It’s glorious to live in a technological age where there’s a tweet or a tape of everything. Clarence Thomas spoke before a group in 2001 and told them that being on the Supreme Court was not worth the money, and it was a real pain in the butt to do, but since he was a man of high moral character, he did it. I’m paraphrasing but that’s the gist of his remarks, which you’ll see below. Be that as it may, Thomas found a way to make the position very worth the money. Insider:

Justice Clarence Thomas — who has accepted lavish vacations and other financial benefits from GOP megadonor Harlan Crow for years — said in a speech in 2001 that serving on the Supreme Court wasn’t worth it for what it paid.

“The job is not worth doing for what they pay,” Thomas said during a speech in 2001, The New York Post reported at the time. “The job is not worth doing for the grief. But it is worth doing for the principle.”

Dataset content:
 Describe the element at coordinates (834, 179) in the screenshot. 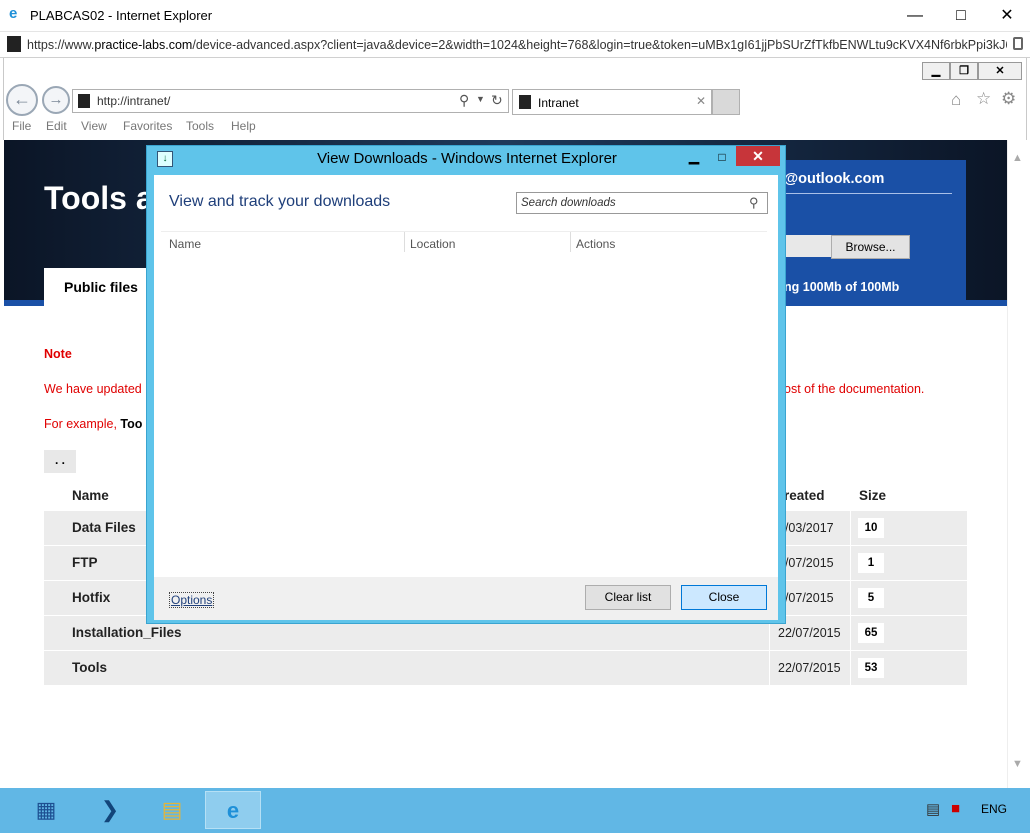

I see `account-email: @outlook.com` at that location.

Tasks and exercises:
A) Set down the part of the Clarence Thomas passage above between "It’s glorious to" and "what it paid.", inclusive.
B) Summarize the Clarence Thomas passage in two sentences.
C) Extend the passage about Clarence Thomas past its final sentence.

Responses in order:
A)
It’s glorious to live in a technological age where there’s a tweet or a tape of everything. Clarence Thomas spoke before a group in 2001 and told them that being on the Supreme Court was not worth the money, and it was a real pain in the butt to do, but since he was a man of high moral character, he did it. I’m paraphrasing but that’s the gist of his remarks, which you’ll see below. Be that as it may, Thomas found a way to make the position very worth the money. Insider:

Justice Clarence Thomas — who has accepted lavish vacations and other financial benefits from GOP megadonor Harlan Crow for years — said in a speech in 2001 that serving on the Supreme Court wasn’t worth it for what it paid.

B) In a 2001 speech, Justice Clarence Thomas said the Supreme Court job was not worth doing for the pay or the grief but was worth doing for the principle. The text sets this against his years of accepting lavish vacations and other financial benefits from GOP megadonor Harlan Crow, saying he found a way to make the position very worth the money.

C)
Thomas was speaking to the Bar Association in Savannah, Georgia, according to the Post. In the speech, which was resurfaced this week by The Nation writer Jeet Heer, Thomas discussed his efforts to gain custody of his then-10-year-old grandnephew. The Post reported Thomas cried during the speech and thanked his lawyer who worked on the custody battle.

In 2001, the salary for an associate Supreme Court justice was $178,300, while the chief justice made $186,300. As of 2023, the salary for an associate justice is $285,400, while the chief justice makes $298,500.

From what we’ve seen reported recently, the real principle that motivated Clarence Thomas was the idea that he was above the law. That’s the principle that his actions are consistent with.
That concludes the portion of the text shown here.